UniSwap, for example, charges a 0.3% fee to swap tokens, which it splits among liquidity providers proportional to the number of tokens they contribute to the liquidity reserves.
Advantages of DEXs
- Token range: DEXs can offer access to an unlimited range of tokens, as anyone can launch a token and create a liquidity pool.
- Token ownership: Tokens traded on a DEX are stored in the traders’ crypto wallet, not held on the exchange, so they remain in the trader’s possession even if the exchange is hacked or collapses.
- Transparency: Compared with opaque traditional financial transactions that run through one or more intermediaries, the blockchain transactions on DEXs offer transparency into the mechanisms facilitating the exchange and the movement of money.
- Lower fees: DEXs charge lower trading fees than CEXs.
- Reduced counterparty risk: Direct transactions limit the risk that the counterparty or intermediary will default before the trade is completed.
- Certainty: As the trades on DEXs are facilitated by smart contracts, they are typically guaranteed to execute as intended, without the intervention of centralized third parties.
- Privacy: Most DEXs do not require users to submit personal information or provide access to their private wallet keys.
- Fast onboarding: Users can connect to a DEX with their cryptocurrency wallet almost instantly, unlike the account signup process for a centralized exchange.
- Accessibility: Fast, anonymous peer-to-peer lending enables users in developing economies without stable banking infrastructure to use DEXs to transfer funds with just a smartphone and Internet connection.
Disadvantages of DEXs
- Complex user interfaces: DEXs require some specialized knowledge to navigate and execute trades.

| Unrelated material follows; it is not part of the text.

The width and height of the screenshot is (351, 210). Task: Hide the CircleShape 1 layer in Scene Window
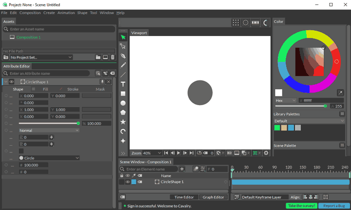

There is the risk of losing funds permanently by sending tokens to an incorrect wallet address.
- Liquidity risk: Poor liquidity on some DEXs and pairs can result in high slippage and impermanent loss. Pairs that match a volatile token with a less volatile one in a liquidity pool can result in a loss of value.
- Lack of fiat currency support: DEXs currently do not allow traders to buy cryptocurrencies with fiat currencies or withdraw funds directly into a bank account.
- Exploitable smart contract bugs: Smart contracts can have unintended/unidentified errors or vulnerabilities in the code that result in the loss of tokens through hacks or bugs.
- Scams: The thousands of unvetted crypto tokens listed on DEXs can include scams such as “rug pulls” – when a developer runs up the value of a token and then dumps their share on the market to take the profits, leaving the token oversupplied and worthless.
- Fraud risk: DEXs can be accessed by fraudulent users as they do not follow KYC or AML protocols.
- Network risk: As the exchange of assets is facilitated by a blockchain, using a DEX may be prohibitively expensive or outright impossible if the network experiences congestion or downtime, leaving DEX users susceptible to market movements.
- Centralization risk: DEXs aim to operate through a decentralized autonomous organization (DAO) made up of community members that vote on decisions. However, they can still end up with centralized elements, such as hosting the matching engine on centralized servers and the development team having access to smart contracts.